File "modules/textual_inversion/textual_inversion.py", line 306, in train_embedding loss.backward() File "~/miniconda3/lib/python3.8/site-packages/torch/_tensor.py", line 488, in backward torch.autograd.backward( File "~/miniconda3/lib/python3.8/site-packages/torch/autograd/__init__.py", line 197, in backward Variable._execution_engine.run_backward( # Calls into the C++ engine to run the backward pass RuntimeError: one of the variables needed for gradient computation has been modified by an inplace operation: [MPSFloatType [1, 77, 768]], which is output 0 of MulBackward0, is at version 2; expected version 1 instead.
And if I comment out the git pull and run it again, I get the same error as your this one error……
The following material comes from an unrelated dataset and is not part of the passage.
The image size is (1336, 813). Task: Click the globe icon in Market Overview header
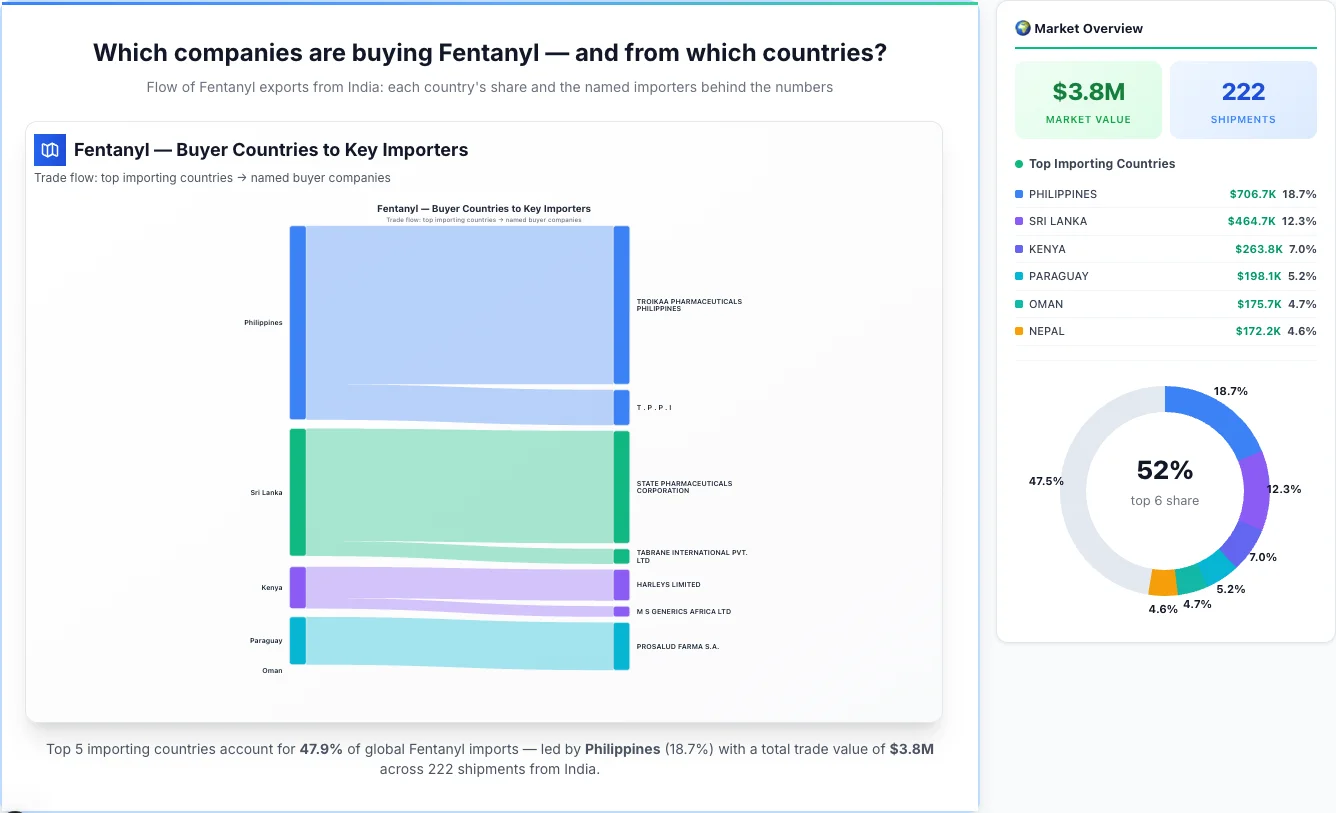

@MagicTide here is another fix for the cpu problem, the last bug can be avoided by downgrading, as I said before. But if you have a 32gb device, do not waste your time and just try to train the inversion with InvokeAI (unless you have any idea on how to fix the code in this repo to use less RAM)
Thx 😄
this is an old issue which is fixed and no longer seems relevant, if this issue is related to future issues, please refer to this previous one.
When starting training under the textual inversion tab training fails. It loads the pre-processed images but fails with the following error:
It should instead continue the training through the number of steps that have been specified by the user.